Houve, sim, aviso de congelamento. O avião disparou o alerta de formação de gelo várias vezes, e o próprio relatório menciona que os pilotos comentaram problemas no sistema antigelo ainda no início do voo.
O Cenipa também identificou que a aeronave entrou em cenário meteorológico favorável a gelo severo e que esse acúmulo nas asas foi o fator técnico central para o estol e a queda.

Por que a decolagem foi irregular

O Cenipa afirma que a aeronave não reunia condições para decolar. Além da pane no limpador de para-brisa, que impedia a saída em cenário de chuva, o sistema Airframe De-Icing estava avariado, o que tornava a operação inadequada caso houvesse chance de formação de gelo.
A combinação entre falha técnica prévia, meteorologia adversa e decisão operacional equivocada criou a cadeia de eventos que terminou no acidente.

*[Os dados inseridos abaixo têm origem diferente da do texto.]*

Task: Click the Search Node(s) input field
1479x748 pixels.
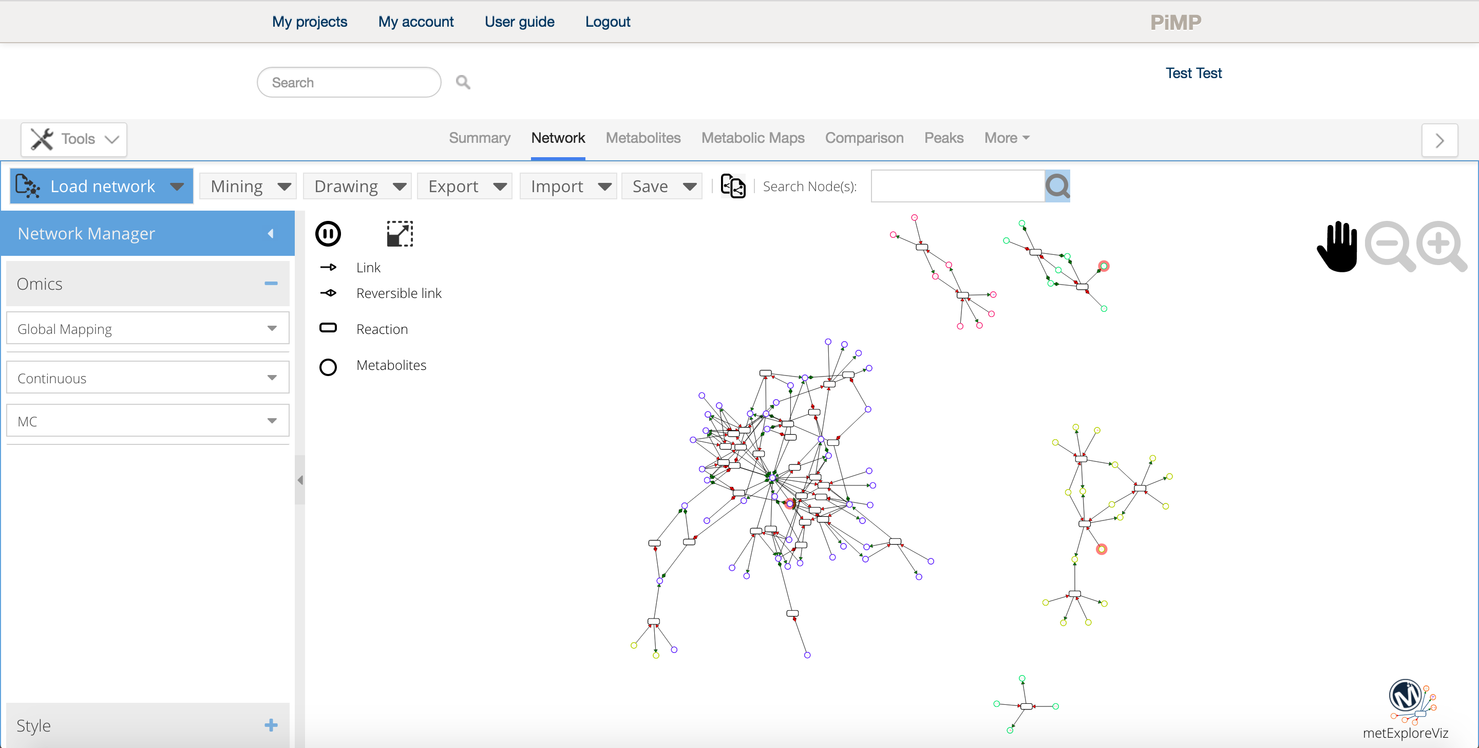Action: (957, 186)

O peso da empresa e da fiscalização

A Voepass foi apontada por manter uma cultura de “normalização de desvios”, aceitando falhas recorrentes sem a correção necessária antes da operação.
Já a Anac foi criticada por falhas de supervisão regulatória, o que, na avaliação do Cenipa, contribuiu para que a aeronave chegasse ao voo em condição inadequada.